15 de outubro de 2016

Gala

Autoria da pintura: Carlos Camarão
O seu nome não vem no mapa nem a terra tem qualquer referência, de área ou de população, nas enciclopédias. E, embora real, porque existe, vive e pulsa, parece não ter tido passado, nem presente. Contudo, não é terra morta que se possa assim, tão facilmente, ignorar.
Chama-se Gala. É uma aldeia de pescadores. Ou melhor: pouco mais é do que uma rua, que vai da Estrada ao Mar, e tem casas de um lado e do outro.

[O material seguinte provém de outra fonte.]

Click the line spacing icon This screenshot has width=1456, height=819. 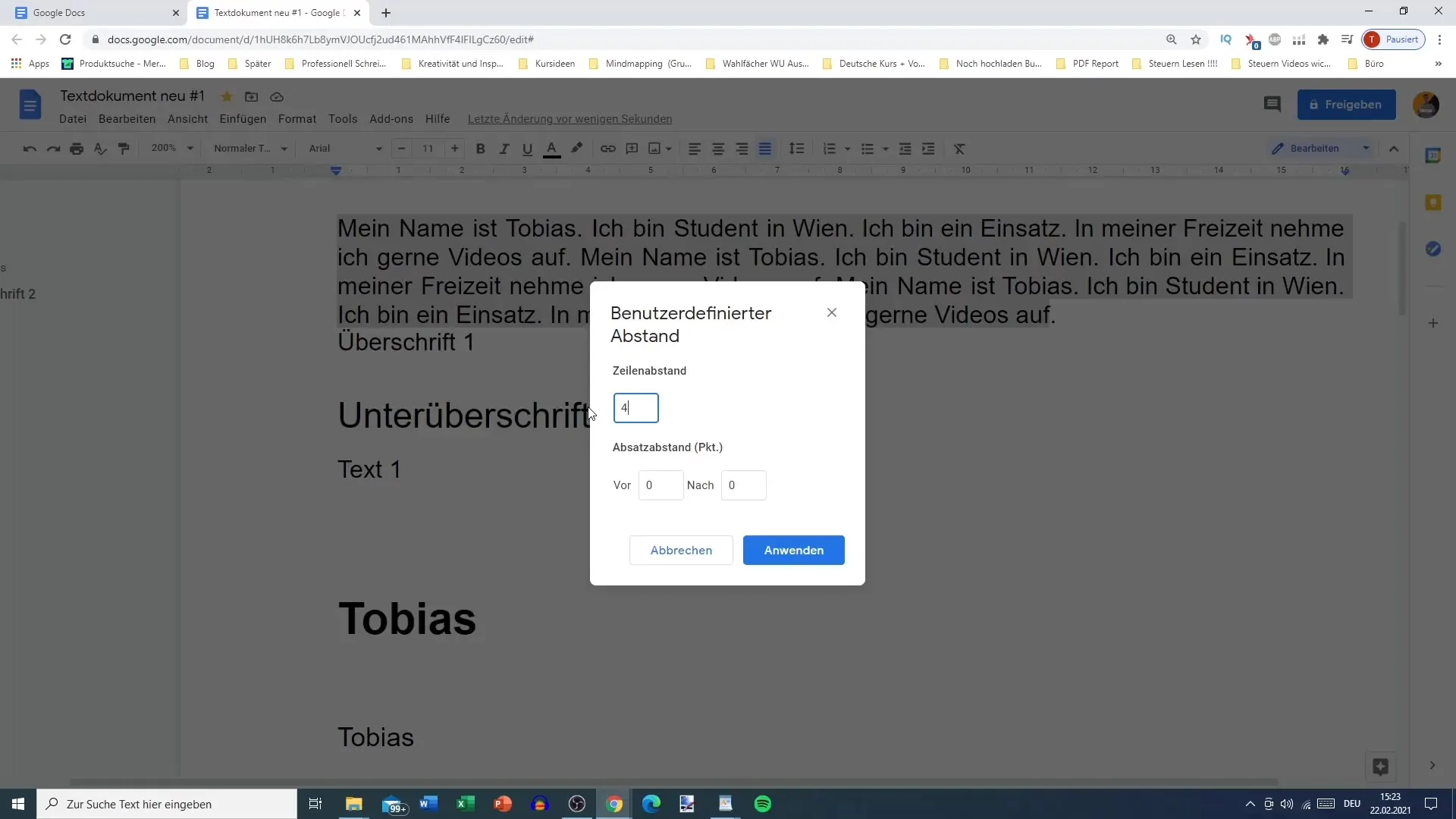point(796,149)
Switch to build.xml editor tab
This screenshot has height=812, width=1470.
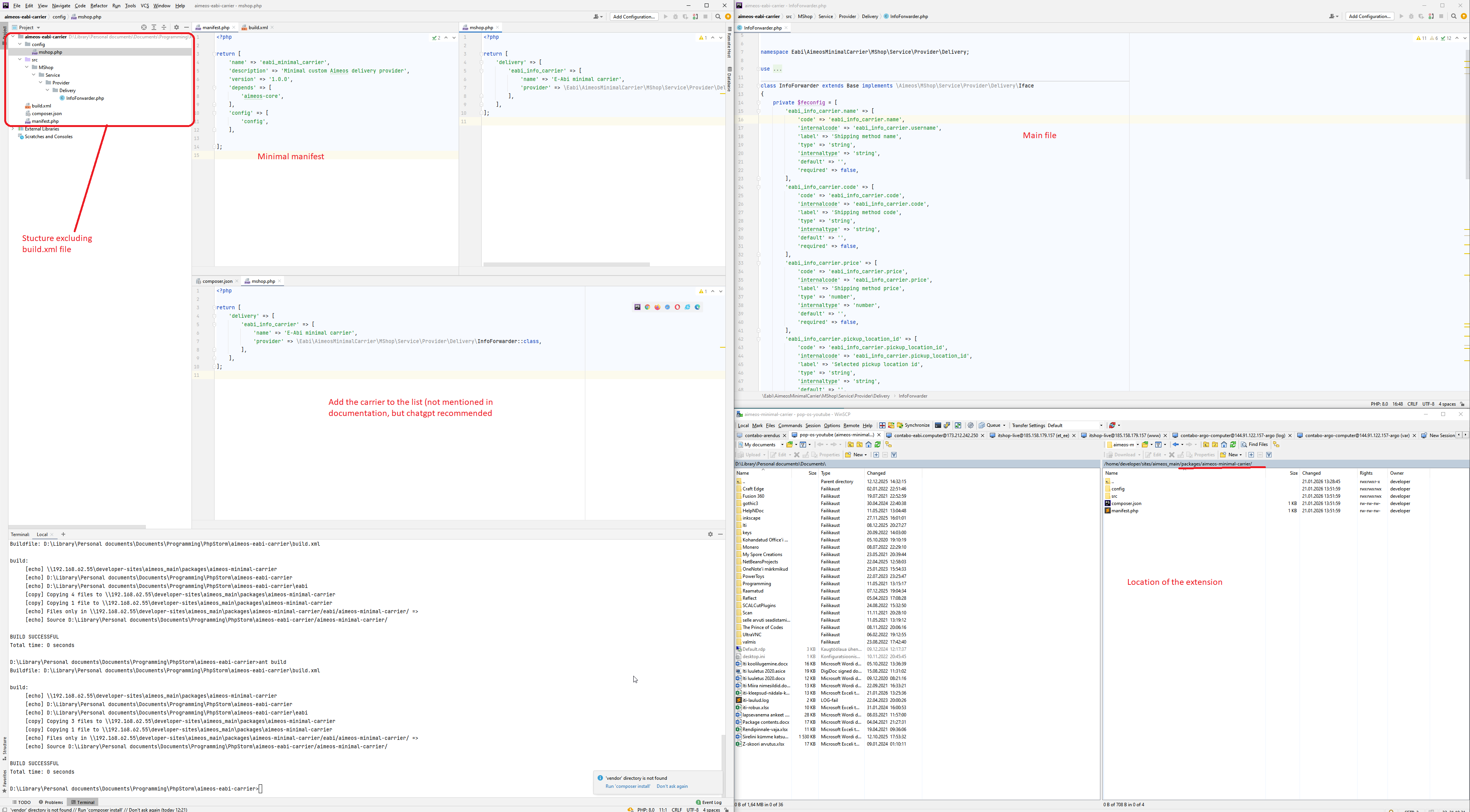point(258,27)
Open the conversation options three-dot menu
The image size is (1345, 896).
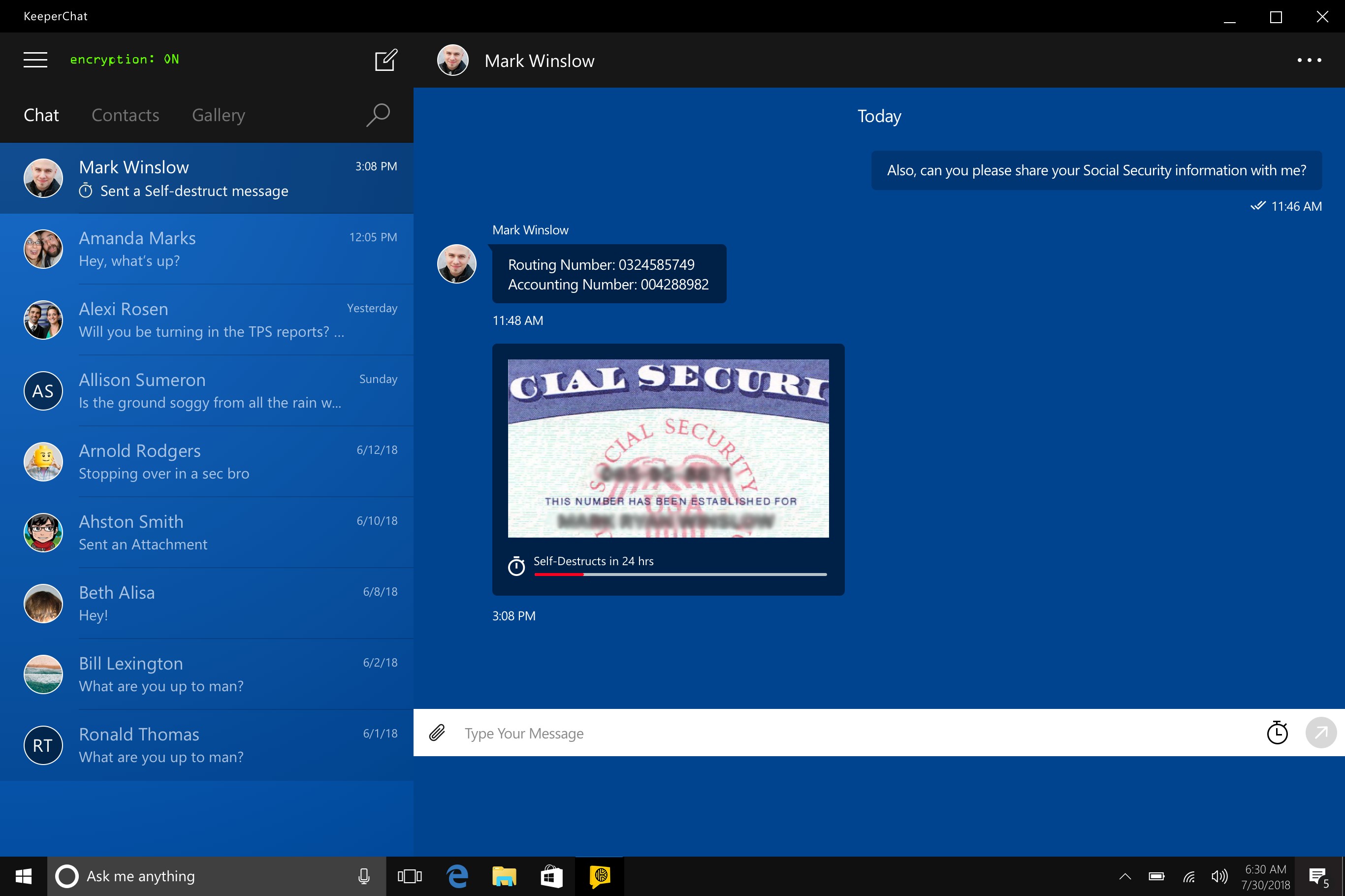click(x=1309, y=60)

Ao fundo e antes das dunas, que a separam do grande areal da praia, junta-se intimamente – quer dizer: sem uma nítida separação – a um lugar que tem o nome de Cova, embora a designação não seja exacta ou própria: as duas terras estão ao mesmo nível – o das águas do mar, quando estas andam calmas ou só bramem na ressaca. 
Muito embora sem nome no mapa, a Gala está bem situada. Fica do lado sul da foz do Mondego. E, como as terras que seguem um rio até ao mar, é um prolongamento do Cabedelo – ou seja, aquele cabo de areia que se forma à barra dos rios. Do lado norte, há uma cidade e essa vem registada nos mapas de terra e nas cartas de mar – chama-se Figueira da Foz.

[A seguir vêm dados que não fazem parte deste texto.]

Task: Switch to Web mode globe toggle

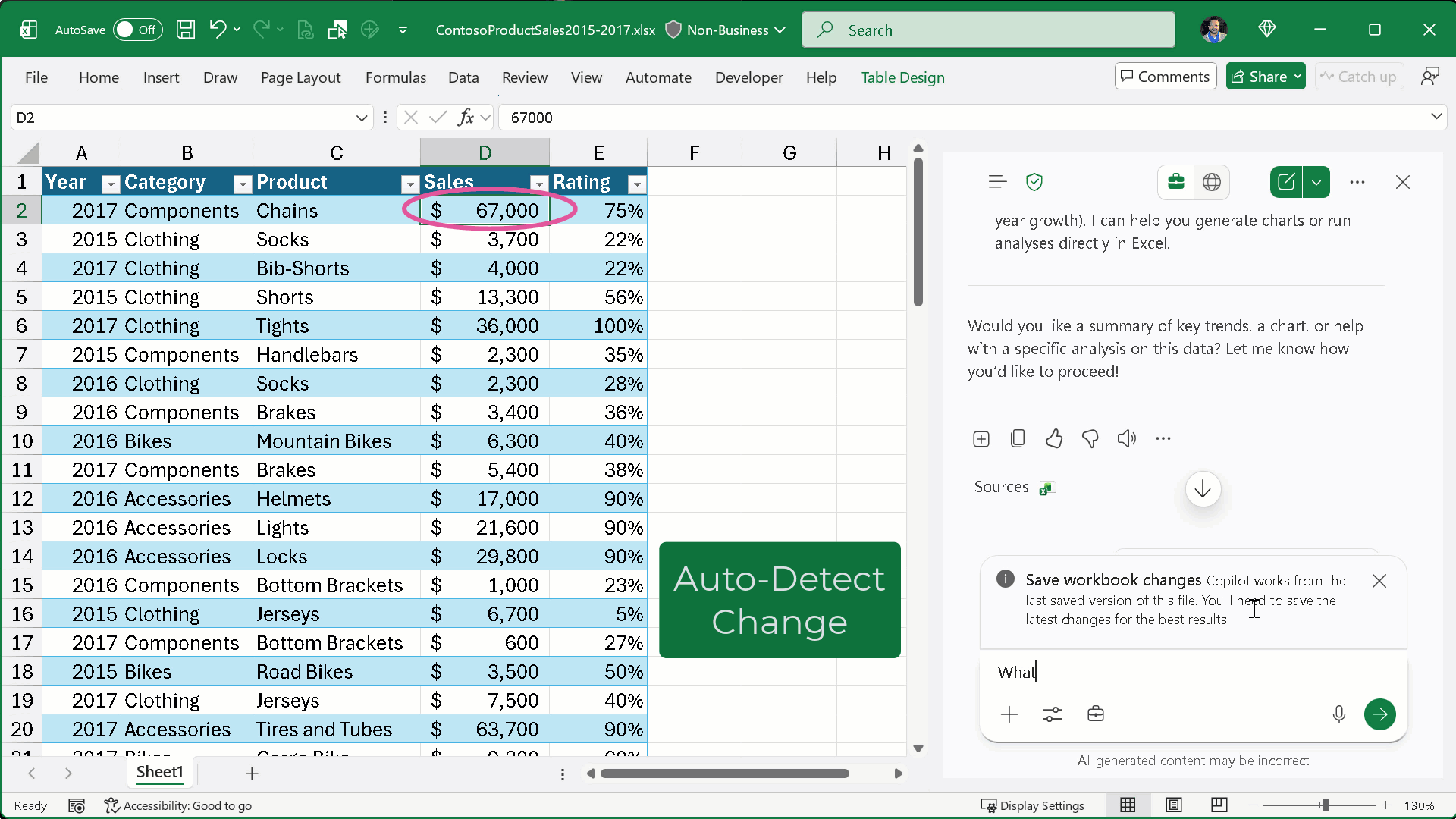Action: click(1212, 182)
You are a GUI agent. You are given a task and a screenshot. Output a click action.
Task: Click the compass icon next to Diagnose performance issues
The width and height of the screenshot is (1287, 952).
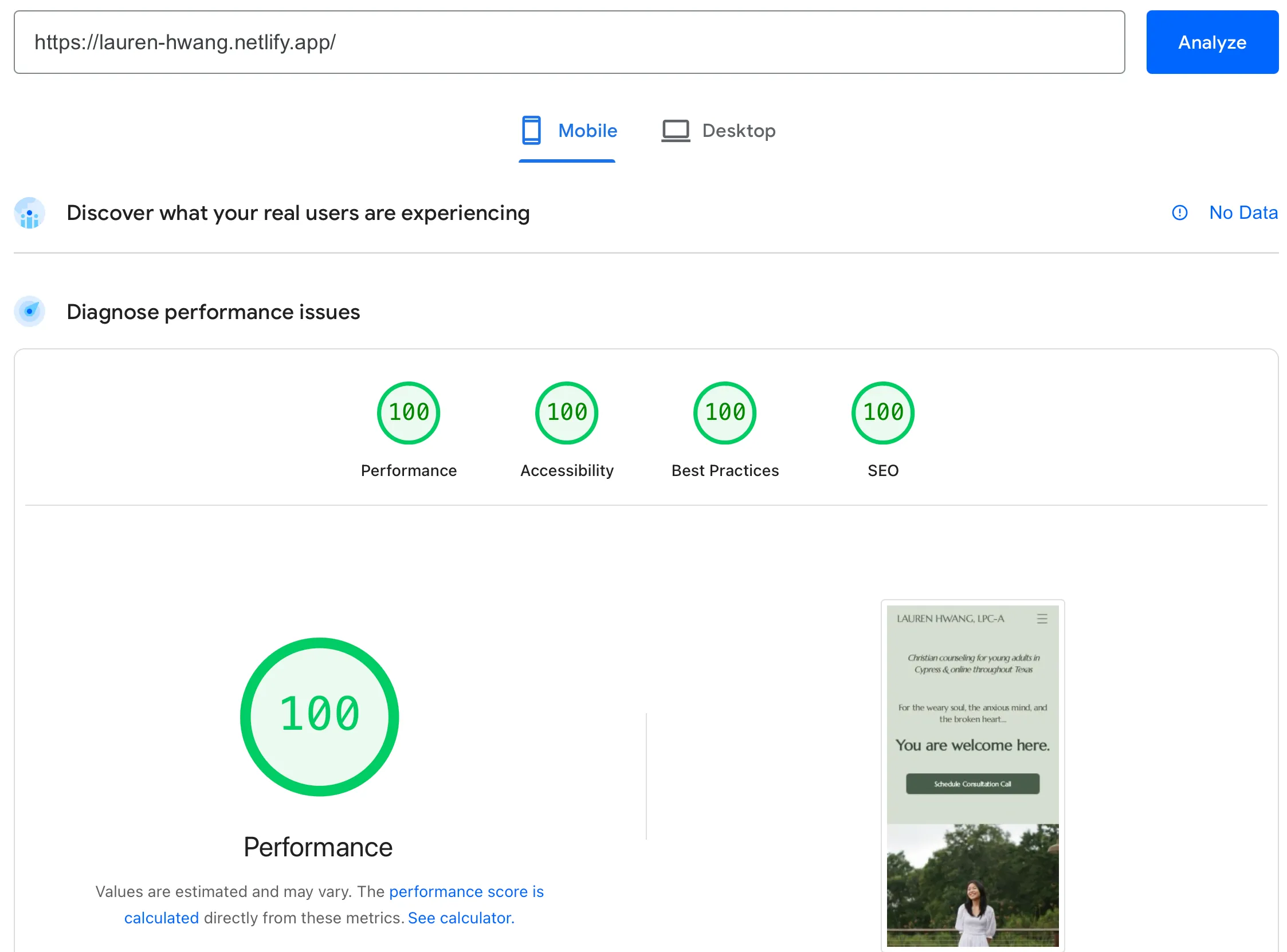[x=29, y=311]
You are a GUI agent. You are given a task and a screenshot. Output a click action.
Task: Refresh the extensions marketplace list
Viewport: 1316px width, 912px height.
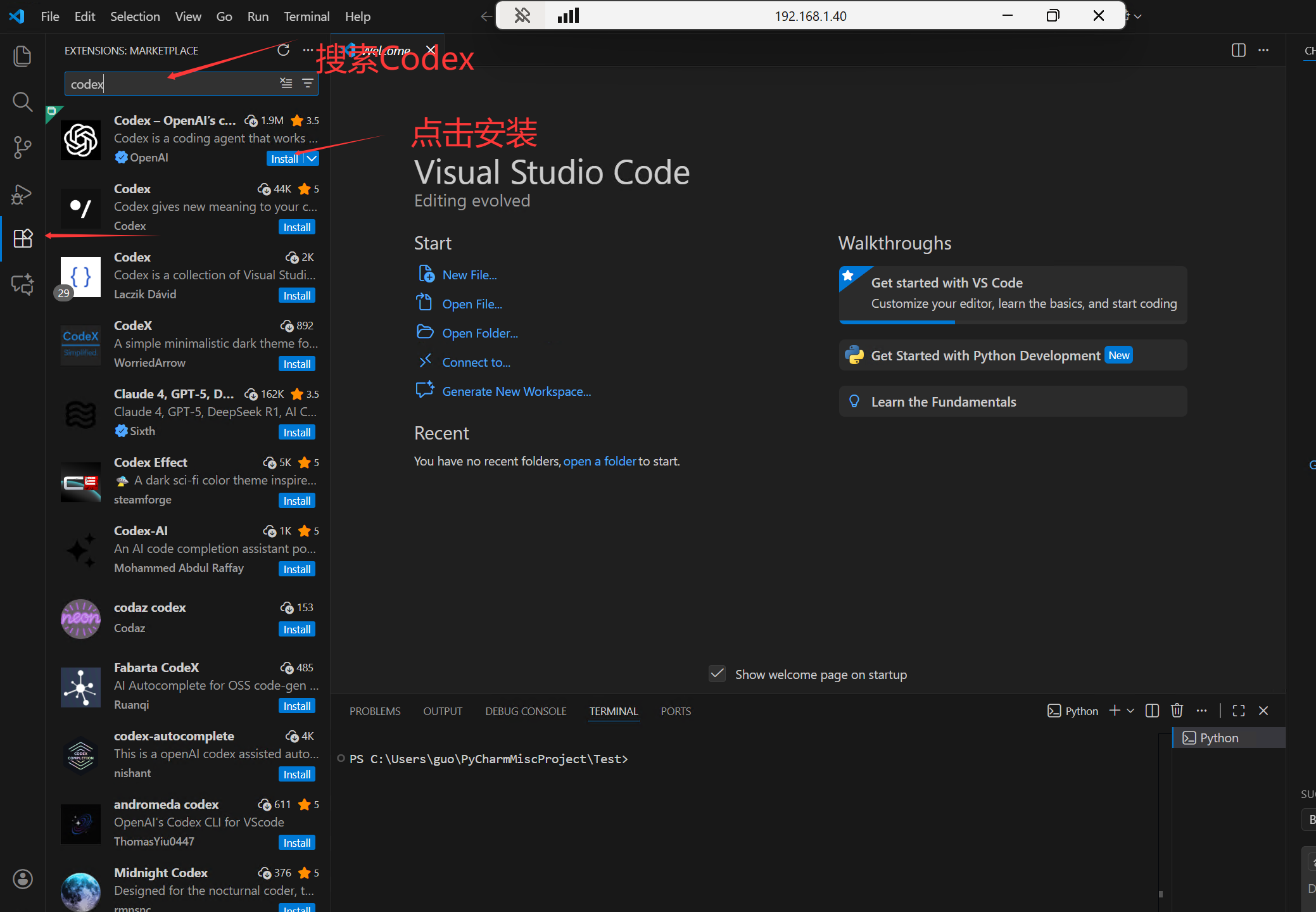click(x=283, y=50)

Apesar de tudo e para situar o que se pretende dizer, vai bem um pouco de história, embora seja difícil precisar quando é que a aldeia nasceu ou porque se lhe deu aquele nome que tem.

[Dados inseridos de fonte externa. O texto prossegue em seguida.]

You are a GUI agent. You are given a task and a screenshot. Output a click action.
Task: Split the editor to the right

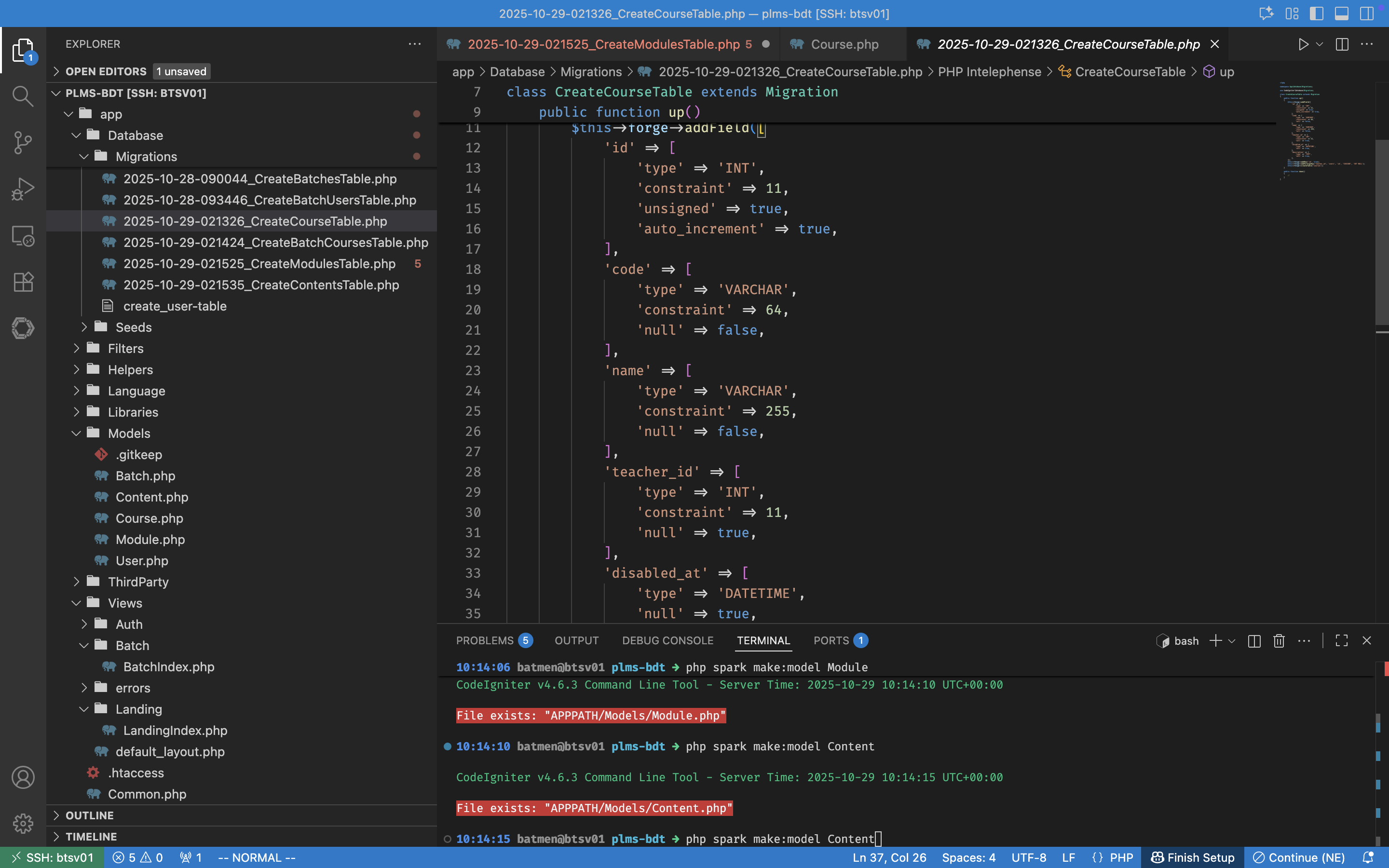click(1342, 44)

Gala, aqui, não é vestuário de cerimónia, nem nada que se lhe compare. Em terra de pescadores e de embarcadiços, Gala é termo náutico ou expressão, marítima. Na verdade, com esse nome se designa uma vela à ré do galeão, mas também se indica o balanço de galear, que levanta e baixa o barco, da proa à proa.
É natural, portanto, que o nome da terra seja, na voz dos que lho deram, a imagem de um interior de barco, com os seus convés e cobertas, galeando entre o mar, por um lado, e as águas do rio, por outro.
De resto, Gala é nome recente. Tem pouco mais de cem anos. Para aí, cento e cinquenta, talvez.
Que se saiba, era terra despovoada, por altura das invasões francesas. Sem ponte, que só veio muito mais tarde, nem passagem expedida para a outra margem do rio, onde ficava a cidade, aquelas terras de areia e juncal logo pareceram aos invasores um bom sitio para o desembarque de tropas que lhe dessem luta.
Por isso, na sua política de ter as costas portuguesas guardadas por franceses, Junot, ou alguém por ele, mandou soldados para aquele bico de terra que só dava passagem pela foz difícil do rio ou pelas lodosas águas do estuário – naquela zona, ainda hoje, conhecidas pela corrente do canal.
Deste modo e desde a parte desabitada do Cabedelo, até às terras, ao sul, da Costa de Lavos e da Leirosa, onde já havia condições para «tomar casa e trabalho», andaram os franceses.
Por ali, patrulharam, assustaram e viveram com a gente da areia, segundo dizem, fazendo fugir os homens e deixando barrigas nas mulheres.
É de registar que, ainda hoje, os velhos, de hábitos e de linguagem mais castiça, usam uma expressão que se justifica na sua própria origem francesa e que é esta: sanfariem – que quer dizer «não tem importância» ou «não é nada». Enfim, «ça ne fait rien».

Nota de rodapé.  
Este texto é de Adelino Tavares da Silva, meu Amigo e um grande jornalista deste País, tendo chegado a ser Director do extinto «O Século», a seguir ao 25 de Abril de 1974. Quando morreu pertencia ao quadro de jornalistas do também já extinto «O Diário». Adelino Tavares da Silva tinha raízes familiares no nosso concelho, pois o seu Pai – o Comandante Rainho – era da Gala.